"457 (10%) of the 4764 participants developed atrial fibrillation. Age, sex, body-mass index, systolic blood pressure, treatment for hypertension, PR interval, clinically significant cardiac murmur, and heart failure were associated with atrial fibrillation and incorporated in a risk score (p<0·05, except body-mass index p=0·08), clinical model C statistic 0·78 (95% CI 0·76–0·80). Risk of atrial fibrillation in 10 years varied with age: more than 15% risk was recorded in 53 (1%) participants younger than 65 years, compared with 783 (27%) older than 65 years.

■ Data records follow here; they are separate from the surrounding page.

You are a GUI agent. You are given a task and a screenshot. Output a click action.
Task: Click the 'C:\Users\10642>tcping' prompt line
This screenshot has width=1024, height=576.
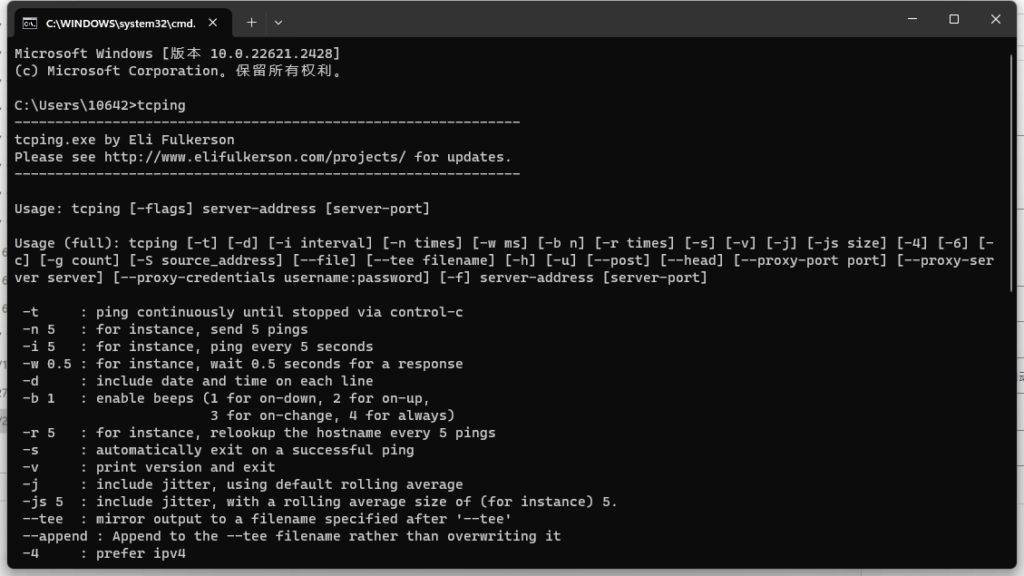(100, 105)
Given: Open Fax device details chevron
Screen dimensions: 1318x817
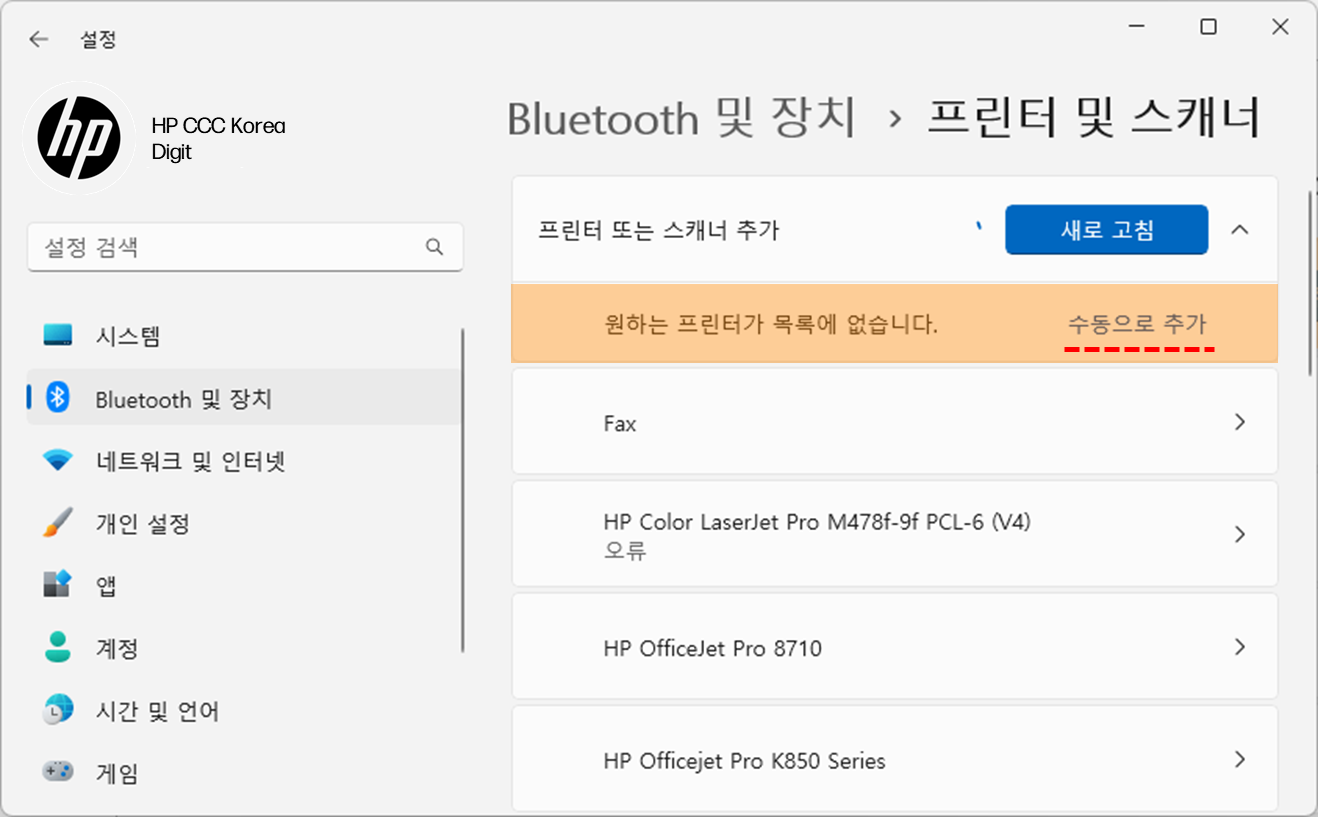Looking at the screenshot, I should pos(1239,422).
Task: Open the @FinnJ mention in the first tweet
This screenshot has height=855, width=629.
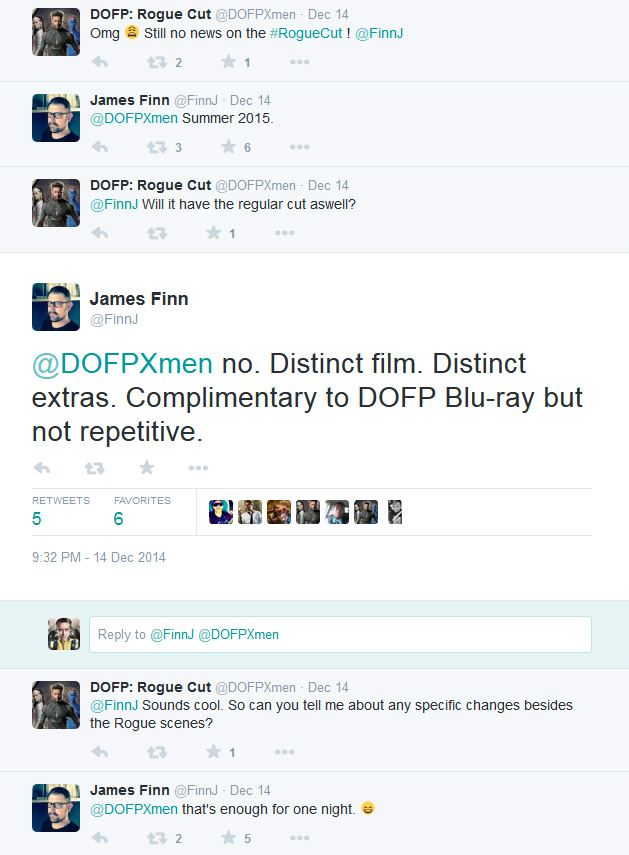Action: pos(379,33)
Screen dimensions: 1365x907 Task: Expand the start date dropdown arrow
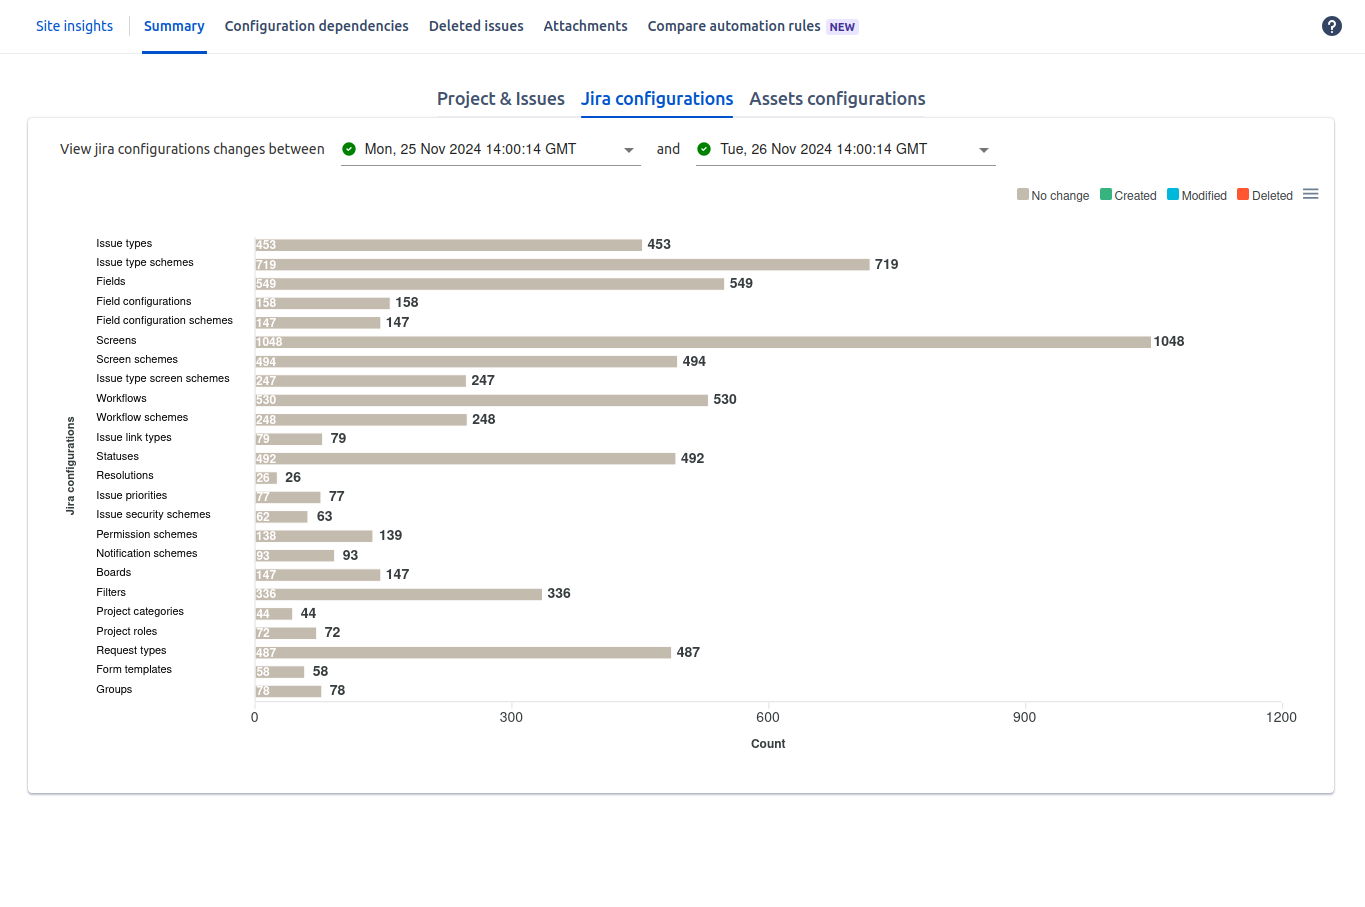(x=629, y=150)
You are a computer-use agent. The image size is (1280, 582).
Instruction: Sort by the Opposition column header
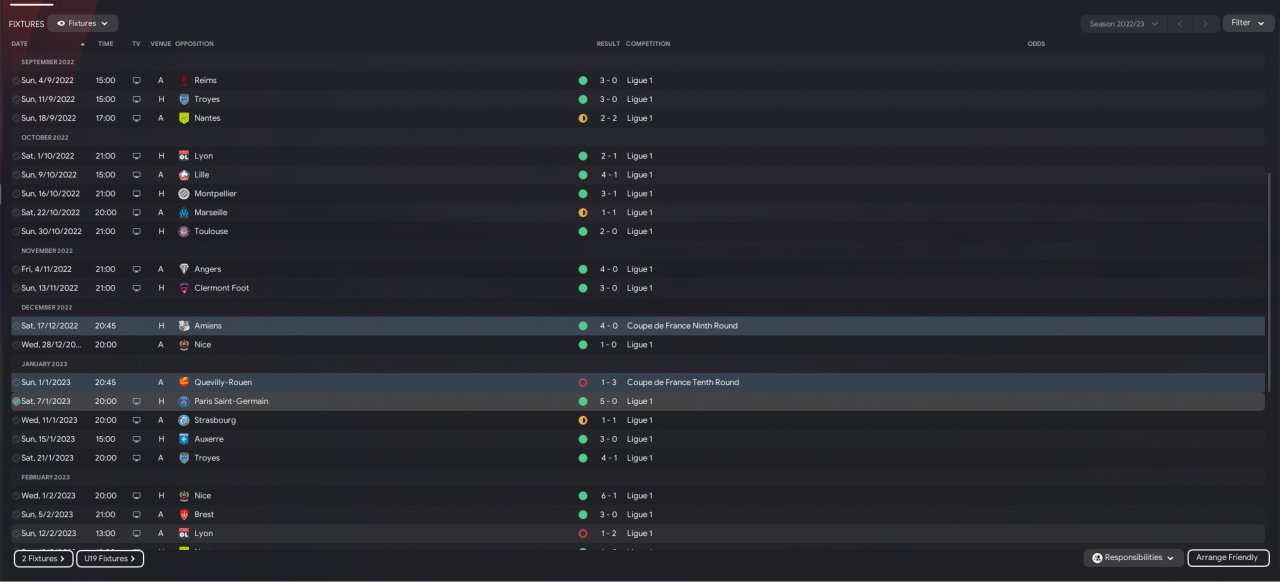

Additional incorporation of echocardiographic measurements to enhance the risk prediction model only slightly improved the C statistic from 0·78 (95% CI 0·75–0·80) to 0·79 (0·77–0·82), p=0·005. Echocardiographic measurements did not improve risk reclassification (p=0·18).Although the "score" they developed seems too cumbersome to be applied easily in the clinical setting, I thought the most interesting findings of their study was what was NOT found to be a clinical predictor of atrial fibrillation risk: alcohol, hypercholesterolemia, smoking or diabetes. (Almost a quarter of their cohort (22%) were classified as "moderate to heavy alcohol consumers" and nearly a third (32%) were smokers).
So when you're at the bar this weekend, relax!
At least statistically you won't be at increased risk of getting atrial fibrillation.